Dave Grohl interviewed his mother about the book at the 22nd Annual Los Angeles Times Festival Of Books at USC.
There, he spoke very highly of his mother and how she is one of the coolest moms he’s ever met. Dave was very excited when he heard that his mother wanted to write a book about the relationship between mothers and artists and how their influences may have had an impact on their creative direction or output of an artist’s career.
As a child, Dave’s mother would sing to him a lot. It didn’t matter what kind of song it was. He recalled singing around the house using motions when he was very little, and because they didn’t have a television at the time they would spend a lot of time listening to the radio. But Virginia just didn’t expose Dave to one genre of music, she would have him listen to music from Frank Sinatra to Broadway.
Virginia, a public school teacher for 35 years, has taught many generations of children and has encouraged all of them to express themselves and be creative in what they do. Living in a small town in Ohio didn’t mean a lack of music exposure for her. She was part of a three-piece girl group called the Three Bells. They would sing Broadway music three to four times a year for performances at local schools. “We sounded really good and we were surprised,” said Virgina Grohl. “After that, we just kept going by playing around town at clubs.”

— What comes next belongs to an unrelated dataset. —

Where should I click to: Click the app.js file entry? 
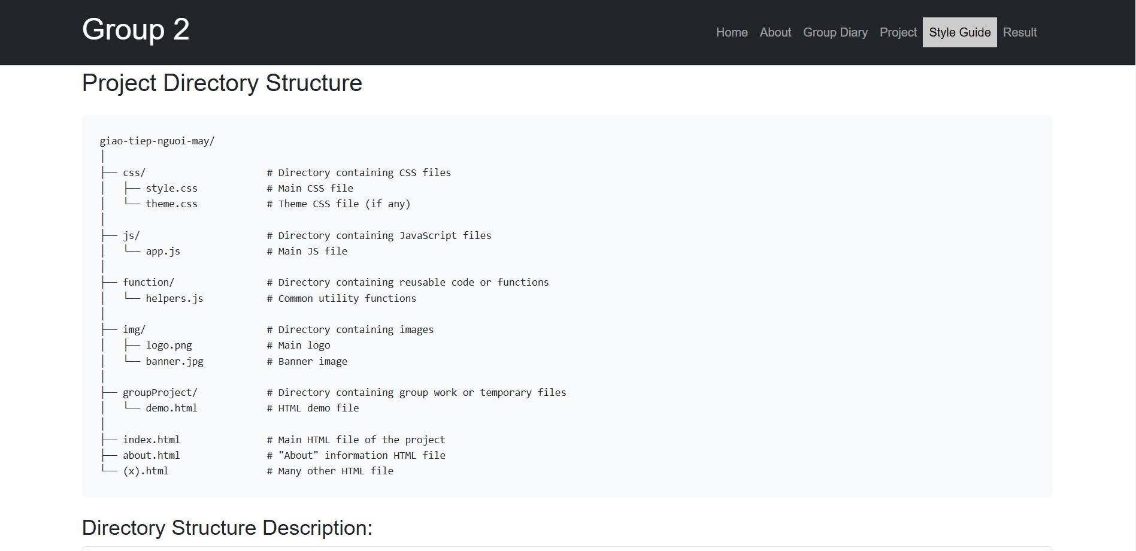pyautogui.click(x=163, y=251)
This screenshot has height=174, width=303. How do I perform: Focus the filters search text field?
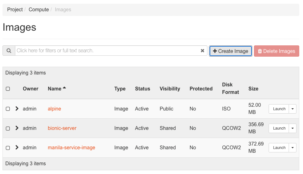click(106, 51)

Dave recalled his earliest days of singing when he and his mother were in the car driving to the lake. The entire experience blew his mind and he knew that creating music was something he wanted to do. “You’re So Vain by Carly Simon came on and my mother and I sang together in the car and when it came to the chorus I was just singing the lead line and my mother broke off into harmony,” said Dave Grohl. “I don’t think I ever realized what harmony was before. I didn’t realize that two voices singing two different notes that created a cord were harmonies.”
At the heart of From Cradle To Stage: Stories From The Mothers Who Rocked And Raised Rock Stars is the relationship between a mother and her child. But not all mothers have the same parenting styles. Gary Clark Jr’s mom, Sandy Clark, came from a background with strong traditions and education. So she expected her son, Gary, to continue that tradition. However, when she discovered that he wasn’t focused in school and cared more about his musical aspirations, as a mother with her strong educational background, she wasn’t having it, going as far as to take his guitar away from him at the young age of 12. But when she saw how much of her parenting style was making him miserable, she decided to let him be the artist that he is. Flash forward to today and the two have a wonderful relationship.

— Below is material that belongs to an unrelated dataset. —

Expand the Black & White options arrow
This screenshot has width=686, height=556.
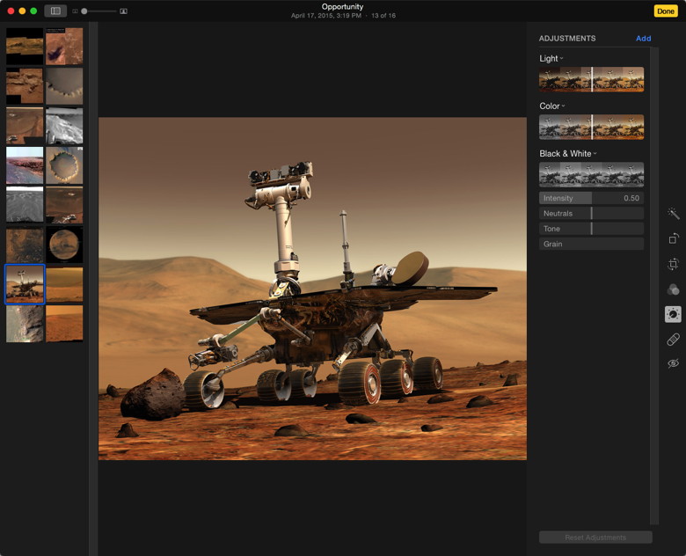tap(595, 154)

It was pretty much the same for Virginia and Dave Grohl. Virginia would constantly be getting report cards saying her son wasn’t focused and not paying attention. Virginia explains, “Then he came home with his instruments and his group and they are completely focused and completely determined. It’s a different person. You notice that at some point.“
There’s a chance that as a teacher, Virginia was a bit more sympathetic to Dave’s educational struggles. “I understood a little more about music than some of the other mothers did,” said Virginia Grohl. “Not traditionally and classically but I just knew what it was like to play.”
She added, “Mothers are all strong women. All the musicians say, my mother, is the strongest woman I know. And they didn’t always come off exactly that way but they were really involved. They were there. And they still are.”
As a former teacher, Virginia encourages that current and future teachers be creative and ask their students to be creative. She sees the current model as boring because students are often times asked to read a text and then take a test. So when that applies to someone like Shakespeare, it takes away the artistry of the playwright. “It’s no fun,” said Virginia.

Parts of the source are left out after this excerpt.